Page last updated at 15:51 GMT, Friday, 16 October 2009 16:51 UK

Face of Belfast mummy is revealed

Eyes of Takabuti
The face of Takabuti is to be revealed in the programme

Meeting the ancestors took on a whole new meaning for a group of Northern Ireland filmmakers and scientists.

They found themselves travelling to Cairo as they searched for the story of a famous Belfast immigrant, Takabuti, the Ulster Museum mummy.

When the museum closed in 2006 for refurbishment, experts used the opportunity to find out more about her history.

To be broadcast on Monday on BBC 1, Show Me The Mummy: The Face Of Takabuti, explores her history and what she would have looked like in life.

Director and producer Ian Dougan, from Borderline productions, who made the programme for BBC NI, said he had been fascinated by the mummy since childhood.

Takabuti is to be the centrepiece of a new exhibit on ancient Egypt

"I have lost count of the times I've been to the Ulster Museum to see her," he said.

"I've always wondered what life might have been like for this mysterious woman, and the recent refurbishment of the museum presented us with an incredible opportunity to learn so much about more about her.

"Takabuti is surely one of the most looked at women in Northern Ireland."

Takabuti was first brought to Belfast from Egypt by boat in 1834 by a wealthy young Holywood man named Thomas Greg.

He bought the mummified remains at a 'mummy market' in Thebes (now Luxor) and on his return home he donated the mummy to the Belfast Natural History and Philosophical Society.

Takabuti then went to the Ulster Museum where she lay for 150 years.
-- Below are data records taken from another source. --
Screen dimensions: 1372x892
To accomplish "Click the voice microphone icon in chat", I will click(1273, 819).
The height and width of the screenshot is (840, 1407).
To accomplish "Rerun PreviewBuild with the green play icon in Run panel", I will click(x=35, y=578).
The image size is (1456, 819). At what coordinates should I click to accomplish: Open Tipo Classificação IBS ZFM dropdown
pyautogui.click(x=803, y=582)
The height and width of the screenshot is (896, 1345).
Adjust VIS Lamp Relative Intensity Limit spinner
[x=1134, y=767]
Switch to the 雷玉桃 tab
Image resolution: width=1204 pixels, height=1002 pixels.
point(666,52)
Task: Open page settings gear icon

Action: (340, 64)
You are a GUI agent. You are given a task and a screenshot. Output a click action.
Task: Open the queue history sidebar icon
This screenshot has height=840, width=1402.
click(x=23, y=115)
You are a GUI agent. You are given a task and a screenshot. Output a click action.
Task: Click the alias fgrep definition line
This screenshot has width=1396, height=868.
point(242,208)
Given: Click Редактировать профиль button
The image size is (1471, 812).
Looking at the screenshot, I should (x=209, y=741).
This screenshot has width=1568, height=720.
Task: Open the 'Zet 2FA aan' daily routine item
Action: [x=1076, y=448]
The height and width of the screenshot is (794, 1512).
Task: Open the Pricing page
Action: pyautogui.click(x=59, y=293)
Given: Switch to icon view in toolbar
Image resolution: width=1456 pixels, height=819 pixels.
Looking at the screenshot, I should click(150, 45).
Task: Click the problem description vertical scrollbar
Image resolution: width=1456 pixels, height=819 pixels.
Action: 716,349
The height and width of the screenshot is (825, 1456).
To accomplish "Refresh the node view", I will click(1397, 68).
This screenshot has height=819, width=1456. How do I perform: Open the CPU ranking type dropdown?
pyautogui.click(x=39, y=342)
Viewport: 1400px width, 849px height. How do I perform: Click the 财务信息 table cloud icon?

The mummy was first unwrapped in 1835 by Edward Hincks. Born in Cork in 1792, he was one of the foremost Egyptologists of his time and was responsible for the deciphering of the hieroglyphs on the sarcophagus of Takabuti.

He found Takabuti was a woman of wealth between the age of 20 and 30 and that her mother was called Tasenirit and her father was a priest of Amun called Nespare.

It was this information that the team were able to use as a starting point to their detective work.

The experts include Winifred Glover, a curator at the Ulster Museum for more than 30 years and whose prize exhibit was Takabuti.

Professor Rosalie David OBE, Director of the KNH Centre for Biomedical Egyptology from the University of Manchester is also on the team as is Dr Eileen Murphy, an Osteoarchaeologist from Queen's University, Belfast.

The film shows how she goes on her second ever boat trip, to Manchester University, where she receives a CT scan in the hope that a detailed X-ray of her skeleton can reveal her age, her diet, whether she had any diseases and shed more light on the mummification process.

Image of facial model
The mummy's face was reconstructed by being scanned

Professor Rosalie David and Winifred Glover then go on an eye-opening journey to the desert of Cairo and on to Takabuti's home of Luxor.

There they meet a mummy expert who shows them other mummies from Takabuti's era and lets them know what the Egyptians think of Hincks.

The team also undertook the ambitious task of discovering what Takabuti would have looked like in life.

A delicate process began, including non-intrusive 3D laser scanning of Takabuti's face.

The results are sent to Dundee University, a world leader in Forensic Facial Reconstruction, which helps add muscle tissue to a 3D computerised skull.

This is then sent to Cardiff University where the profile is projected into a vat of liquid resin which slowly builds up layer upon layer of skin until an exact latex head emerges.

They are returned to Dundee, where realistic colouring and features are added, down to the wig Takabuti would have worn over her hair.

And, for the first time, the programme shows what Takabuti would have looked like before she died.

Takabuti will be the centrepiece of a new display exploring life and death in ancient Egypt in the Ulster Museum when it reopens on 22 October.